Barinthus Biotherapeutics plc (BRNS) disclosed entry into a definitive Merger Agreement that will combine Beacon and Clywedog under a new Topco. The transaction uses a dual-structure closing: a UK Scheme of Arrangement affecting Beacon followed by a Delaware merger that makes Clywedog a direct wholly owned subsidiary of Topco. Under the Scheme, each Beacon ordinary share will convert into one Topco common share (plus cash for fractional shares). Under the Merger, each Clywedog share will convert into 4.358932 Topco common shares (plus cash for fractions), resulting in Clywedog holders owning approximately 66% and Beacon holders owning approximately 34% of the combined company at closing.

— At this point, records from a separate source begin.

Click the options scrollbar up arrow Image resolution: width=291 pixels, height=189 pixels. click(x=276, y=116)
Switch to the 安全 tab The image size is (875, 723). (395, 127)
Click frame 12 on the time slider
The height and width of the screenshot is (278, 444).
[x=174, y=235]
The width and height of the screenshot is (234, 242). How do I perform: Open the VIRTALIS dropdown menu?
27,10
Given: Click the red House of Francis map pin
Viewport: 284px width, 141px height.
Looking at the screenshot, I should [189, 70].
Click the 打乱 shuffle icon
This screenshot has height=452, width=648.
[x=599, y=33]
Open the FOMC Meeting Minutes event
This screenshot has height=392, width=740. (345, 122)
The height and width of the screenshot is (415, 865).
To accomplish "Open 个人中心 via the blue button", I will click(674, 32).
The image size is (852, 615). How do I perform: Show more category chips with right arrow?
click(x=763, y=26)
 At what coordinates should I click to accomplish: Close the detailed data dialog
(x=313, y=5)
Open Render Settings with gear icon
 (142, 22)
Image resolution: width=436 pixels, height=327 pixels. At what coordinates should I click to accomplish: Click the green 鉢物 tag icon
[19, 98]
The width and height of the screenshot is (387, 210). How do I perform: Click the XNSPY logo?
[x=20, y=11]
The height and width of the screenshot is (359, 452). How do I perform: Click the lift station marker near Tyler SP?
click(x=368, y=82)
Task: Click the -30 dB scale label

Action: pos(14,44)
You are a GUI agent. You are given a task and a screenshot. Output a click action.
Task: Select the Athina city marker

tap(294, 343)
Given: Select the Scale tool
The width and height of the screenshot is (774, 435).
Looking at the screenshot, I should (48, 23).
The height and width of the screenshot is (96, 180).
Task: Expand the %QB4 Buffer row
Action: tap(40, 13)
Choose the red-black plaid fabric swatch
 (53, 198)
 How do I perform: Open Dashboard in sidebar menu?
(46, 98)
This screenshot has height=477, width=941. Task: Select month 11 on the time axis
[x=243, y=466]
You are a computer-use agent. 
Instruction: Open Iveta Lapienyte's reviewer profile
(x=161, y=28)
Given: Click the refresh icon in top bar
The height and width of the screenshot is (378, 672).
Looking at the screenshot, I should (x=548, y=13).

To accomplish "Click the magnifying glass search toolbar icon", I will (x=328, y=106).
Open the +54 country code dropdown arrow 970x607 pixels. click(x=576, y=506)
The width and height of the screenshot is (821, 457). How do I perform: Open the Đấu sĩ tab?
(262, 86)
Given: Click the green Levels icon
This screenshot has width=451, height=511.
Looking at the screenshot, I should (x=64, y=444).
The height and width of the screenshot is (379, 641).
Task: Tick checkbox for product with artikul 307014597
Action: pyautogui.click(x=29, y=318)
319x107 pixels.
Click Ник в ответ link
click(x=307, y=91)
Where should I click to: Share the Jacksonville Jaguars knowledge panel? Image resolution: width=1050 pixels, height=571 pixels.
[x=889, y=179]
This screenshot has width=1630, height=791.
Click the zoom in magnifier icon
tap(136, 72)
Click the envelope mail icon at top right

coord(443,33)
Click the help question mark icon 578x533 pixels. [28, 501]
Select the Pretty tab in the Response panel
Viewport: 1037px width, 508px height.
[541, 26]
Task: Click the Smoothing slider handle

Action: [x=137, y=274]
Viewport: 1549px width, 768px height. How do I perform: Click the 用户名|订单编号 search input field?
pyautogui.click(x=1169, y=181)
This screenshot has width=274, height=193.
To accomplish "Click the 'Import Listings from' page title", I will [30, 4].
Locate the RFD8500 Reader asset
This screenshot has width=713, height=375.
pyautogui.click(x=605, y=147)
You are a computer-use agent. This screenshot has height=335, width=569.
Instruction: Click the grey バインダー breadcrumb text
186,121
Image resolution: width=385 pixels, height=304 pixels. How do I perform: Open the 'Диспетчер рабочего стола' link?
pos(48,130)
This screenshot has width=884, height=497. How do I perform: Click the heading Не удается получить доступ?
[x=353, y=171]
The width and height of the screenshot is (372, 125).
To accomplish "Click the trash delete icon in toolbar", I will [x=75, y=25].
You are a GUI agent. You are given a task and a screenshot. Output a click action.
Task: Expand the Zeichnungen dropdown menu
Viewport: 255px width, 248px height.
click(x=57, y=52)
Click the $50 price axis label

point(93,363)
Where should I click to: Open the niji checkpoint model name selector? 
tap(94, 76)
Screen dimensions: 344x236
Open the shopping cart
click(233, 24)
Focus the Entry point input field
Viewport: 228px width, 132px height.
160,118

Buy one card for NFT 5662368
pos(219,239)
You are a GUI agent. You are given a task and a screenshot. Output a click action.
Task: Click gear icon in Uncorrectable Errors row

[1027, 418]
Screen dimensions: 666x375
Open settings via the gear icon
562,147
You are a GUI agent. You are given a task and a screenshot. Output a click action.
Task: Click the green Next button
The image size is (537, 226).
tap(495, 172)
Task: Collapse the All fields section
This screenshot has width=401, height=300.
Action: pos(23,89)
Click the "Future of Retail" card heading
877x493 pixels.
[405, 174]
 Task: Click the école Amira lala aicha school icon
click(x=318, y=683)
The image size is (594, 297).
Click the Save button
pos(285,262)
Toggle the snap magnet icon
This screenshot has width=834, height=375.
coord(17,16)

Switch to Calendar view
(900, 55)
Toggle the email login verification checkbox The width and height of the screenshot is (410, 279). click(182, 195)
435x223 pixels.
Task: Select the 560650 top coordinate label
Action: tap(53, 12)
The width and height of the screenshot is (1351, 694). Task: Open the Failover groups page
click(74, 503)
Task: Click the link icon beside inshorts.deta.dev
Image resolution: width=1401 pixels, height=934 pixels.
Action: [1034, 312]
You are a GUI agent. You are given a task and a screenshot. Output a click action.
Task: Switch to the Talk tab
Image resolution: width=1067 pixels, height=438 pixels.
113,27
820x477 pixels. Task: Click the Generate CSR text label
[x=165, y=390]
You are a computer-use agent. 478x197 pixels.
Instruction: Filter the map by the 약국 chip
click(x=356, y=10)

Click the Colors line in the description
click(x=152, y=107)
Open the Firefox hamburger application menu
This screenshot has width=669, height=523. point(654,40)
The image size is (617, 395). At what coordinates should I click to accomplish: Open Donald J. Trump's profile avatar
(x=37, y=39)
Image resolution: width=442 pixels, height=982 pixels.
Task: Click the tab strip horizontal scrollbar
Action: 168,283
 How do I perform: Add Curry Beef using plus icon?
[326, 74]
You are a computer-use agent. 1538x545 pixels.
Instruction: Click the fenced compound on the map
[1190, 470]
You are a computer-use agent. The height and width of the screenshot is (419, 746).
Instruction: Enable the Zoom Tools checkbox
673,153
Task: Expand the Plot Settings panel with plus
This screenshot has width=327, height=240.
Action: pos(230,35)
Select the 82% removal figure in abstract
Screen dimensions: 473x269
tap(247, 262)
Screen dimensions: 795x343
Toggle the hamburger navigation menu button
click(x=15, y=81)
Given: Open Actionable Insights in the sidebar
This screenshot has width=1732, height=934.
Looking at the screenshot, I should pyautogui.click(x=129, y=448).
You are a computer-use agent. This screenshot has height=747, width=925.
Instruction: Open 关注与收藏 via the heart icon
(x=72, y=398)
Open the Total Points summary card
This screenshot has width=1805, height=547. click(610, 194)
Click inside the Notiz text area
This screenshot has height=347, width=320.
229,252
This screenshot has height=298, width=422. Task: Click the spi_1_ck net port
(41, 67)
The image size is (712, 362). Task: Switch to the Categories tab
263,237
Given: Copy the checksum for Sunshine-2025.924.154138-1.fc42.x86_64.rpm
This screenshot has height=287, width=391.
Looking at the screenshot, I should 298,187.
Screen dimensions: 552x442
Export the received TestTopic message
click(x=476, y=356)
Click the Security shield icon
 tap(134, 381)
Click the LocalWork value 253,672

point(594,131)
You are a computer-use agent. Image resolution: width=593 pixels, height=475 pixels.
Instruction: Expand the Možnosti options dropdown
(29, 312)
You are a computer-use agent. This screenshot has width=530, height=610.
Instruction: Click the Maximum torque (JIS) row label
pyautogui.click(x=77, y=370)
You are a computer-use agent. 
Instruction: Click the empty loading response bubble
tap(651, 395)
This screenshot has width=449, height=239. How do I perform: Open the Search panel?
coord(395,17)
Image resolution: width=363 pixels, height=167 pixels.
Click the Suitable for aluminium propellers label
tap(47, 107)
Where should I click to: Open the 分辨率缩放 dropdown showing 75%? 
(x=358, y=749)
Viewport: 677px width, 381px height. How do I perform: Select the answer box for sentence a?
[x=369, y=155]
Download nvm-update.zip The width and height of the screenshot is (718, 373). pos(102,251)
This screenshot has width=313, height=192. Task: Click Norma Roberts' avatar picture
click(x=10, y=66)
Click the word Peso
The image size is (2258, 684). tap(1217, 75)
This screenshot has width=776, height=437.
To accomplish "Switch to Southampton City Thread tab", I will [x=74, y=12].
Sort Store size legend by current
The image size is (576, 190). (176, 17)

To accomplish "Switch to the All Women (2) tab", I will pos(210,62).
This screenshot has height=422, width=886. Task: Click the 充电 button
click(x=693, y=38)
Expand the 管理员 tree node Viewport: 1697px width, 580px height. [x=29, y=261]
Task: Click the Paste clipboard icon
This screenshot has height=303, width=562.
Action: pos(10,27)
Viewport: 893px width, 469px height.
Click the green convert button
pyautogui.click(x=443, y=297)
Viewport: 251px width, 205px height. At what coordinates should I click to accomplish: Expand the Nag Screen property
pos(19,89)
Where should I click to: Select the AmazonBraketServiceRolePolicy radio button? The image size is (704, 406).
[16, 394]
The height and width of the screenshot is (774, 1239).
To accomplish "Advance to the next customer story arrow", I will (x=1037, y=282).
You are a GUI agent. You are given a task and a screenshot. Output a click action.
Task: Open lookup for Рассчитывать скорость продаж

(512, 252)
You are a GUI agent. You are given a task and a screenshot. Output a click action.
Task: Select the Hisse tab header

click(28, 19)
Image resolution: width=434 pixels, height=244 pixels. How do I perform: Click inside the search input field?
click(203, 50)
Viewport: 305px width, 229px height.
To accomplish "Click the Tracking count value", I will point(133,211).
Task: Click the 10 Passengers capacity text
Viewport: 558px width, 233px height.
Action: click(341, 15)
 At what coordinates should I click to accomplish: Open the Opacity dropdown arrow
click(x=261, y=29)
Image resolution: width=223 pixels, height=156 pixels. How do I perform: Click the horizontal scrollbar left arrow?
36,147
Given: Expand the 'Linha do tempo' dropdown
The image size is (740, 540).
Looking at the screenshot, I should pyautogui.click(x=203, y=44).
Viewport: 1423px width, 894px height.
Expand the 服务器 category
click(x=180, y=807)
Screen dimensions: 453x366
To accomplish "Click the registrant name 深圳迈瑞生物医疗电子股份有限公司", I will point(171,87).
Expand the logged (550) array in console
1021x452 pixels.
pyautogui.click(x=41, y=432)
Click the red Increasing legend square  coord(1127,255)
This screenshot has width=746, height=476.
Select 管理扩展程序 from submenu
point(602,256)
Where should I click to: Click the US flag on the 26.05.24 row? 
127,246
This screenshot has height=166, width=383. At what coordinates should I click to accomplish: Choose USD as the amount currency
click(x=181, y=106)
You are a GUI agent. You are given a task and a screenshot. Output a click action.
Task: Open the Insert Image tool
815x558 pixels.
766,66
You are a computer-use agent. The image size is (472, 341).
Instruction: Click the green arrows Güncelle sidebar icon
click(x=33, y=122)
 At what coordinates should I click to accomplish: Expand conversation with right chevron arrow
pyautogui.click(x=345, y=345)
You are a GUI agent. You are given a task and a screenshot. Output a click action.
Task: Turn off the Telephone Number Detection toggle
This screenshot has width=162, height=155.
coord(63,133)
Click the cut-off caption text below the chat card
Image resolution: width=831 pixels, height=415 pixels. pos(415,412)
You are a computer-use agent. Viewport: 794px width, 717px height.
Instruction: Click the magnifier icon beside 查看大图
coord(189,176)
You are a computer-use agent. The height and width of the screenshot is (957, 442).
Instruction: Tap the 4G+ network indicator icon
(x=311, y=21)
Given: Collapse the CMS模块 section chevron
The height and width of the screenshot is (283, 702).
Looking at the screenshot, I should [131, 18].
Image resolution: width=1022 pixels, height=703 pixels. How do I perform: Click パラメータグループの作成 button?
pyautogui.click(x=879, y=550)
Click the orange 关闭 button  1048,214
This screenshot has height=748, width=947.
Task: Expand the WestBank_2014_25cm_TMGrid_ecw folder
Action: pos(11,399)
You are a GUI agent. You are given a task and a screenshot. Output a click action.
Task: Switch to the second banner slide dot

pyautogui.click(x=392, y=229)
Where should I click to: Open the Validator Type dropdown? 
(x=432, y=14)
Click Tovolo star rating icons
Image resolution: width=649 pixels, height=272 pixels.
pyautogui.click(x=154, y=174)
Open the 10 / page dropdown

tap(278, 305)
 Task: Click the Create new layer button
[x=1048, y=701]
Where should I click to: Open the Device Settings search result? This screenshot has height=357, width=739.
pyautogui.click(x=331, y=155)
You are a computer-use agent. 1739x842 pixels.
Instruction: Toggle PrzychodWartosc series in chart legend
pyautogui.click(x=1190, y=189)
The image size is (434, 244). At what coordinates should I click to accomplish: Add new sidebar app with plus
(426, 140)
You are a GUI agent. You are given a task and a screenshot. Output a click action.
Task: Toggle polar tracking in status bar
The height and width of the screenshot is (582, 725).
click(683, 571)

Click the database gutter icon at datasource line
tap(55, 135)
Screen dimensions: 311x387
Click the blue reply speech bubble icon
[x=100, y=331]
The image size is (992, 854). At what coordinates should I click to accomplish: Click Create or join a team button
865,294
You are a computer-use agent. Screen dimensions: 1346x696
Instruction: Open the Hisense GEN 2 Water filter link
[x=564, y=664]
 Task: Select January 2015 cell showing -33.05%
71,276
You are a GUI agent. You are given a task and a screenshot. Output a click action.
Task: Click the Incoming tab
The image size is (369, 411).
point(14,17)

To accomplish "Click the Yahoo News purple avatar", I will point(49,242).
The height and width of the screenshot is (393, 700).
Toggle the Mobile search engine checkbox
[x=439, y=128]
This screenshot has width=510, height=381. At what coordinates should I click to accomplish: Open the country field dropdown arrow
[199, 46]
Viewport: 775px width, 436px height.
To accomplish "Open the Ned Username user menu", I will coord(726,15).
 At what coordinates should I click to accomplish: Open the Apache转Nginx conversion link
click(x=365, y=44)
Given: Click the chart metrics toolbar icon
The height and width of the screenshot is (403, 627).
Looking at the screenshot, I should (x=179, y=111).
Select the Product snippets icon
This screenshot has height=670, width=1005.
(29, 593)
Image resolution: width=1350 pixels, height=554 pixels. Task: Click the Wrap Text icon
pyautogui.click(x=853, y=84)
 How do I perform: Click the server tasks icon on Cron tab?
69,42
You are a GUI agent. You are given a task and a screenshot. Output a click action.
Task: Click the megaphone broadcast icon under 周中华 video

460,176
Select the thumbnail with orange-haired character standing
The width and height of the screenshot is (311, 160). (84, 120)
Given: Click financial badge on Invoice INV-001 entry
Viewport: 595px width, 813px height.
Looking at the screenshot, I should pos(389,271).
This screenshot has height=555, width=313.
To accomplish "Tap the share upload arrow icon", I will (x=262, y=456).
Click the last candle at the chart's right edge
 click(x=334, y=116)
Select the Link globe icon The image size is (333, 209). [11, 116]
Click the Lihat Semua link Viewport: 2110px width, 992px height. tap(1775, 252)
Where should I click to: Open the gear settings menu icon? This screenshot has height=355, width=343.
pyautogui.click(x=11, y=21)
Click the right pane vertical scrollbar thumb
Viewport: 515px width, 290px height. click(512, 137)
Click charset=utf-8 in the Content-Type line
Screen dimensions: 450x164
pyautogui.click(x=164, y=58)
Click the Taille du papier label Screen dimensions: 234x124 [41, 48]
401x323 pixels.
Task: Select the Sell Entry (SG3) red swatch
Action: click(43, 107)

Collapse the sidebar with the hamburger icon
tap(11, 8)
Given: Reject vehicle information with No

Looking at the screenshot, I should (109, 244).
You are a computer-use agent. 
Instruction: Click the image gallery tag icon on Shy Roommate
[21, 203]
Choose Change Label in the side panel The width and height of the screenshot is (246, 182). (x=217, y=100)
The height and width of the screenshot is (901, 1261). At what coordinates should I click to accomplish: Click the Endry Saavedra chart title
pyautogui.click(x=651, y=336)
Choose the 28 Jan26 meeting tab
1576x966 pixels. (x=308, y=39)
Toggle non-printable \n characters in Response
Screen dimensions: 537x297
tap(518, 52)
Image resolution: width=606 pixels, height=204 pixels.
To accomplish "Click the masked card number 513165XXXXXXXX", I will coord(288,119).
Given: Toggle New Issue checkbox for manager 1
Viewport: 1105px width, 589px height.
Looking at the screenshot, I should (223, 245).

Topco may conduct a self-tender offer up to $27,000,000 before the Merger. Outstanding Beacon options and RSUs will be converted and assumed by Topco on materially the same terms, and certain EMI options are to be exercised or released prior to the Scheme Effective Time. The Topco board composition will allocate at least one-third of director designations to Beacon and two-thirds to Clywedog, with a majority independent board. Closing is subject to customary conditions including regulatory approvals, shareholder approvals, Court sanction of the Scheme, and SEC effectiveness of a registration statement by July 31, 2026. A six-month lock-up applies to certain holders of Topco shares following closing.
Barinthus Biotherapeutics plc filed an Amendment No. 1 to its Current Report to correct an inaccurate statement that had appeared in Exhibit 99.1. The correction relates to a sub-bullet describing the Phase 1 trial result for VTP-850 in patients with prostate cancer. The company states no other changes were made to the original report.
The Original Report also furnished a press release providing an overview and announcing financial results for the quarter ended June 30, 2025; that Item 2.02 information is furnished but expressly not deemed "filed" for Section 18 purposes and is not incorporated by reference.